**Work request:**
Duplicate every line of the records below without changing anything.

**Records from a dataset:**
+--

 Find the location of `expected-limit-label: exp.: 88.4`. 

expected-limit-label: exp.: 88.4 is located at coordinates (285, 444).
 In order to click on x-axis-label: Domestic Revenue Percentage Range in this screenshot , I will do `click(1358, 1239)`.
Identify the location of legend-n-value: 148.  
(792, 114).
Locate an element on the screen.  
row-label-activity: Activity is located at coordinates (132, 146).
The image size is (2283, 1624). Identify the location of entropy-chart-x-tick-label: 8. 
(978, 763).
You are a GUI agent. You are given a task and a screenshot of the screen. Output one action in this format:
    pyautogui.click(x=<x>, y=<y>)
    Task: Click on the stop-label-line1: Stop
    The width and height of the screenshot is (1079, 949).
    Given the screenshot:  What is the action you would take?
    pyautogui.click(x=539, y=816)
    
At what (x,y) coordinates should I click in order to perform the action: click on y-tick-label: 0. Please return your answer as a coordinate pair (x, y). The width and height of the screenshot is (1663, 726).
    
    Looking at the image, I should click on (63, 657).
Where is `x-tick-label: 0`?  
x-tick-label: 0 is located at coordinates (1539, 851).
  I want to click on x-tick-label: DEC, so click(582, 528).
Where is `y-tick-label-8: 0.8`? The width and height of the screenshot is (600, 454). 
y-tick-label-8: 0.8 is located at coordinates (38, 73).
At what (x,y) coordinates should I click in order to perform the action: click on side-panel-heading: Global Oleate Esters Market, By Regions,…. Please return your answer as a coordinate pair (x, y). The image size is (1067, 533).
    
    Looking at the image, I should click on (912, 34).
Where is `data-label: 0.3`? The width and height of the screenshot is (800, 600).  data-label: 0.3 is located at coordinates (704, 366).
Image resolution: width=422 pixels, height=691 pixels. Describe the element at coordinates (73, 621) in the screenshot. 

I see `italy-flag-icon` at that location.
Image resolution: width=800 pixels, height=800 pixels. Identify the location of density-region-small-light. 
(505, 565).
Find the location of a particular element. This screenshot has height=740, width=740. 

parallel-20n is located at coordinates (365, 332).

+--

**Problem solution:**
 Find the location of `expected-limit-label: exp.: 88.4`. 

expected-limit-label: exp.: 88.4 is located at coordinates (285, 444).
 In order to click on x-axis-label: Domestic Revenue Percentage Range in this screenshot , I will do `click(1358, 1239)`.
Identify the location of legend-n-value: 148.  
(792, 114).
Locate an element on the screen.  
row-label-activity: Activity is located at coordinates (132, 146).
The image size is (2283, 1624). Identify the location of entropy-chart-x-tick-label: 8. 
(978, 763).
You are a GUI agent. You are given a task and a screenshot of the screen. Output one action in this format:
    pyautogui.click(x=<x>, y=<y>)
    Task: Click on the stop-label-line1: Stop
    The width and height of the screenshot is (1079, 949).
    Given the screenshot:  What is the action you would take?
    pyautogui.click(x=539, y=816)
    
At what (x,y) coordinates should I click in order to perform the action: click on y-tick-label: 0. Please return your answer as a coordinate pair (x, y). The width and height of the screenshot is (1663, 726).
    
    Looking at the image, I should click on (63, 657).
Where is `x-tick-label: 0`?  
x-tick-label: 0 is located at coordinates (1539, 851).
  I want to click on x-tick-label: DEC, so click(582, 528).
Where is `y-tick-label-8: 0.8`? The width and height of the screenshot is (600, 454). 
y-tick-label-8: 0.8 is located at coordinates (38, 73).
At what (x,y) coordinates should I click in order to perform the action: click on side-panel-heading: Global Oleate Esters Market, By Regions,…. Please return your answer as a coordinate pair (x, y). The image size is (1067, 533).
    
    Looking at the image, I should click on (912, 34).
Where is `data-label: 0.3`? The width and height of the screenshot is (800, 600).  data-label: 0.3 is located at coordinates (704, 366).
Image resolution: width=422 pixels, height=691 pixels. Describe the element at coordinates (73, 621) in the screenshot. 

I see `italy-flag-icon` at that location.
Image resolution: width=800 pixels, height=800 pixels. Identify the location of density-region-small-light. 
(505, 565).
Find the location of a particular element. This screenshot has height=740, width=740. 

parallel-20n is located at coordinates (365, 332).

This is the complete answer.